* _RAW DATA_
====
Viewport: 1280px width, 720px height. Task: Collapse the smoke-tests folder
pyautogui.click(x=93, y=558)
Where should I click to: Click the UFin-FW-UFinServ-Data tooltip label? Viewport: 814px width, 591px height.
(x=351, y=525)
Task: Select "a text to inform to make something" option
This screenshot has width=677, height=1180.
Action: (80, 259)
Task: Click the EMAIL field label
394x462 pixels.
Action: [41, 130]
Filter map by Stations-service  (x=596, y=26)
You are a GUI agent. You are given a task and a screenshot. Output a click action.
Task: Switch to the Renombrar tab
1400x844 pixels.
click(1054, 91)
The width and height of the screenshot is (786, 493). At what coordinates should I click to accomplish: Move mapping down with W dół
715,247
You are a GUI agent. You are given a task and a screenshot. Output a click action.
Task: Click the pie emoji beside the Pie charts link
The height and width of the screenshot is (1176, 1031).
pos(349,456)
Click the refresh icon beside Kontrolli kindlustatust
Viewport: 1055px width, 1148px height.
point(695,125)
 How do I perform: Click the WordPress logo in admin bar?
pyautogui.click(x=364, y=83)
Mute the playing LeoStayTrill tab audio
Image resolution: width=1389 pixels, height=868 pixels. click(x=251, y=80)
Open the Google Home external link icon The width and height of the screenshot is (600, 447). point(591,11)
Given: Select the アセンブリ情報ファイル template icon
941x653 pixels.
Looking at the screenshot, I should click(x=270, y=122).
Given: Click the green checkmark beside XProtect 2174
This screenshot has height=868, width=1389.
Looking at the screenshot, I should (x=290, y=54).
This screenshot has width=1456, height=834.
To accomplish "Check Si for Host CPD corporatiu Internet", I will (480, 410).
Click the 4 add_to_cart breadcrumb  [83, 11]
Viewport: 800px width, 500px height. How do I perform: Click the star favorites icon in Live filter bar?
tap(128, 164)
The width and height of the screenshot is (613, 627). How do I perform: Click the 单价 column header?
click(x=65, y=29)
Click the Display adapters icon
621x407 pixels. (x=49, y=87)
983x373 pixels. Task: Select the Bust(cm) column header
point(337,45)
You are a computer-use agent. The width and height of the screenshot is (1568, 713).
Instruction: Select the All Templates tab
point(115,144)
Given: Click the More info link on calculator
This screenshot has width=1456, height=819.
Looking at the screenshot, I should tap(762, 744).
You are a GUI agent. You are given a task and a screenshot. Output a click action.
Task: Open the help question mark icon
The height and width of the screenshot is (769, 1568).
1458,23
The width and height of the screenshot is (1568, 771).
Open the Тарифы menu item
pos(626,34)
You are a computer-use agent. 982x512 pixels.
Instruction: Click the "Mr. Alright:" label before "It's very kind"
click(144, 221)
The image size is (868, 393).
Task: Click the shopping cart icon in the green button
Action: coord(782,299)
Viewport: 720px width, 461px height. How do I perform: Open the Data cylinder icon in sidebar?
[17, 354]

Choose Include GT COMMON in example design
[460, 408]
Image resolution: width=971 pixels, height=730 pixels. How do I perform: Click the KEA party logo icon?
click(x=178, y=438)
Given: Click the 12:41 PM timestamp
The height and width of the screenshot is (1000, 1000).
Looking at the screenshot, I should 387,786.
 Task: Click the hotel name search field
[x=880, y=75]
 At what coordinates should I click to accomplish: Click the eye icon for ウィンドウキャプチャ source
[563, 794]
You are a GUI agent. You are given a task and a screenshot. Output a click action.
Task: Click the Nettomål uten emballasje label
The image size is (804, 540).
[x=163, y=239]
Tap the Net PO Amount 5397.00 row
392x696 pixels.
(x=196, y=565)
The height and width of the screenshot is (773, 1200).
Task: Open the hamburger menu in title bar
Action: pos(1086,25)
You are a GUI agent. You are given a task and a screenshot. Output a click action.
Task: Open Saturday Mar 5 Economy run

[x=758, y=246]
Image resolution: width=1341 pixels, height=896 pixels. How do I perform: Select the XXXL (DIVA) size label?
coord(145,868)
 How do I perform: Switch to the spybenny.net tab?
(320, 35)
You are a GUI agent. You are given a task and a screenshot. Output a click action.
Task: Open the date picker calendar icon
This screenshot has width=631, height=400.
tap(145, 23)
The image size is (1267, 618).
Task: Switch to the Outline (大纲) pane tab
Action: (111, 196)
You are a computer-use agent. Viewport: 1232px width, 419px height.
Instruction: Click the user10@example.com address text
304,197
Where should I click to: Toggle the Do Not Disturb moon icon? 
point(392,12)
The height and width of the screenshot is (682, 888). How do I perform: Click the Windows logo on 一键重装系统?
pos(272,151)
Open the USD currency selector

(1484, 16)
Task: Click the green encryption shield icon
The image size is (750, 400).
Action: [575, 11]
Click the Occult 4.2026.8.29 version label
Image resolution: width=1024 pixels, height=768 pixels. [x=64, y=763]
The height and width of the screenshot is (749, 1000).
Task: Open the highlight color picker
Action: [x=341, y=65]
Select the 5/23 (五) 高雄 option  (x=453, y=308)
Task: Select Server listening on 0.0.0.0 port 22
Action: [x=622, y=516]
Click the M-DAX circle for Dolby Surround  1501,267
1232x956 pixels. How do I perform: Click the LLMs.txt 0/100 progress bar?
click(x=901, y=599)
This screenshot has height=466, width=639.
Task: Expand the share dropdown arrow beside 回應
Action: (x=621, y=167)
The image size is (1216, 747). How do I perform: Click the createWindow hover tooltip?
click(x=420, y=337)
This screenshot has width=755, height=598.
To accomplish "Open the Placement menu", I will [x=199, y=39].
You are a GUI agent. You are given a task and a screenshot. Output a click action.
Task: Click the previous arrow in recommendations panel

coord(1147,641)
====
* _EXERCISE BRIEF_
Give every line of the rows above as a JSON list of strings, with one string per line and blank lines omitted.

* _PROBLEM SOLUTION_
[
  "Viewport: 1280px width, 720px height. Task: Collapse the smoke-tests folder",
  "pyautogui.click(x=93, y=558)",
  "Where should I click to: Click the UFin-FW-UFinServ-Data tooltip label? Viewport: 814px width, 591px height.",
  "(x=351, y=525)",
  "Task: Select \"a text to inform to make something\" option",
  "This screenshot has width=677, height=1180.",
  "Action: (80, 259)",
  "Task: Click the EMAIL field label",
  "394x462 pixels.",
  "Action: [41, 130]",
  "Filter map by Stations-service  (x=596, y=26)",
  "You are a GUI agent. You are given a task and a screenshot. Output a click action.",
  "Task: Switch to the Renombrar tab",
  "1400x844 pixels.",
  "click(1054, 91)",
  "The width and height of the screenshot is (786, 493). At what coordinates should I click to accomplish: Move mapping down with W dół",
  "715,247",
  "You are a GUI agent. You are given a task and a screenshot. Output a click action.",
  "Task: Click the pie emoji beside the Pie charts link",
  "The height and width of the screenshot is (1176, 1031).",
  "pos(349,456)",
  "Click the refresh icon beside Kontrolli kindlustatust",
  "Viewport: 1055px width, 1148px height.",
  "point(695,125)",
  " How do I perform: Click the WordPress logo in admin bar?",
  "pyautogui.click(x=364, y=83)",
  "Mute the playing LeoStayTrill tab audio",
  "Image resolution: width=1389 pixels, height=868 pixels. click(x=251, y=80)",
  "Open the Google Home external link icon The width and height of the screenshot is (600, 447). point(591,11)",
  "Given: Select the アセンブリ情報ファイル template icon",
  "941x653 pixels.",
  "Looking at the screenshot, I should click(x=270, y=122).",
  "Given: Click the green checkmark beside XProtect 2174",
  "This screenshot has height=868, width=1389.",
  "Looking at the screenshot, I should (x=290, y=54).",
  "This screenshot has width=1456, height=834.",
  "To accomplish \"Check Si for Host CPD corporatiu Internet\", I will (480, 410).",
  "Click the 4 add_to_cart breadcrumb  [83, 11]",
  "Viewport: 800px width, 500px height. How do I perform: Click the star favorites icon in Live filter bar?",
  "tap(128, 164)",
  "The width and height of the screenshot is (613, 627). How do I perform: Click the 单价 column header?",
  "click(x=65, y=29)",
  "Click the Display adapters icon",
  "621x407 pixels. (x=49, y=87)",
  "983x373 pixels. Task: Select the Bust(cm) column header",
  "point(337,45)",
  "You are a computer-use agent. The width and height of the screenshot is (1568, 713).",
  "Instruction: Select the All Templates tab",
  "point(115,144)",
  "Given: Click the More info link on calculator",
  "This screenshot has width=1456, height=819.",
  "Looking at the screenshot, I should tap(762, 744).",
  "You are a GUI agent. You are given a task and a screenshot. Output a click action.",
  "Task: Open the help question mark icon",
  "The height and width of the screenshot is (769, 1568).",
  "1458,23",
  "The width and height of the screenshot is (1568, 771).",
  "Open the Тарифы menu item",
  "pos(626,34)",
  "You are a computer-use agent. 982x512 pixels.",
  "Instruction: Click the \"Mr. Alright:\" label before \"It's very kind\"",
  "click(144, 221)",
  "The image size is (868, 393).",
  "Task: Click the shopping cart icon in the green button",
  "Action: coord(782,299)",
  "Viewport: 720px width, 461px height. How do I perform: Open the Data cylinder icon in sidebar?",
  "[17, 354]",
  "Choose Include GT COMMON in example design",
  "[460, 408]",
  "Image resolution: width=971 pixels, height=730 pixels. How do I perform: Click the KEA party logo icon?",
  "click(x=178, y=438)",
  "Given: Click the 12:41 PM timestamp",
  "The height and width of the screenshot is (1000, 1000).",
  "Looking at the screenshot, I should 387,786.",
  " Task: Click the hotel name search field",
  "[x=880, y=75]",
  " At what coordinates should I click to accomplish: Click the eye icon for ウィンドウキャプチャ source",
  "[563, 794]",
  "You are a GUI agent. You are given a task and a screenshot. Output a click action.",
  "Task: Click the Nettomål uten emballasje label",
  "The image size is (804, 540).",
  "[x=163, y=239]",
  "Tap the Net PO Amount 5397.00 row",
  "392x696 pixels.",
  "(x=196, y=565)",
  "The height and width of the screenshot is (773, 1200).",
  "Task: Open the hamburger menu in title bar",
  "Action: pos(1086,25)",
  "You are a GUI agent. You are given a task and a screenshot. Output a click action.",
  "Task: Open Saturday Mar 5 Economy run",
  "[x=758, y=246]",
  "Image resolution: width=1341 pixels, height=896 pixels. How do I perform: Select the XXXL (DIVA) size label?",
  "coord(145,868)",
  " How do I perform: Switch to the spybenny.net tab?",
  "(320, 35)",
  "You are a GUI agent. You are given a task and a screenshot. Output a click action.",
  "Task: Open the date picker calendar icon",
  "This screenshot has width=631, height=400.",
  "tap(145, 23)",
  "The image size is (1267, 618).",
  "Task: Switch to the Outline (大纲) pane tab",
  "Action: (111, 196)",
  "You are a computer-use agent. Viewport: 1232px width, 419px height.",
  "Instruction: Click the user10@example.com address text",
  "304,197",
  "Where should I click to: Toggle the Do Not Disturb moon icon? ",
  "point(392,12)",
  "The height and width of the screenshot is (682, 888). How do I perform: Click the Windows logo on 一键重装系统?",
  "pos(272,151)",
  "Open the USD currency selector",
  "(1484, 16)",
  "Task: Click the green encryption shield icon",
  "The image size is (750, 400).",
  "Action: [575, 11]",
  "Click the Occult 4.2026.8.29 version label",
  "Image resolution: width=1024 pixels, height=768 pixels. [x=64, y=763]",
  "The height and width of the screenshot is (749, 1000).",
  "Task: Open the highlight color picker",
  "Action: [x=341, y=65]",
  "Select the 5/23 (五) 高雄 option  (x=453, y=308)",
  "Task: Select Server listening on 0.0.0.0 port 22",
  "Action: [x=622, y=516]",
  "Click the M-DAX circle for Dolby Surround  1501,267",
  "1232x956 pixels. How do I perform: Click the LLMs.txt 0/100 progress bar?",
  "click(x=901, y=599)",
  "This screenshot has height=466, width=639.",
  "Task: Expand the share dropdown arrow beside 回應",
  "Action: (x=621, y=167)",
  "The image size is (1216, 747). How do I perform: Click the createWindow hover tooltip?",
  "click(x=420, y=337)",
  "This screenshot has width=755, height=598.",
  "To accomplish \"Open the Placement menu\", I will [x=199, y=39].",
  "You are a GUI agent. You are given a task and a screenshot. Output a click action.",
  "Task: Click the previous arrow in recommendations panel",
  "coord(1147,641)"
]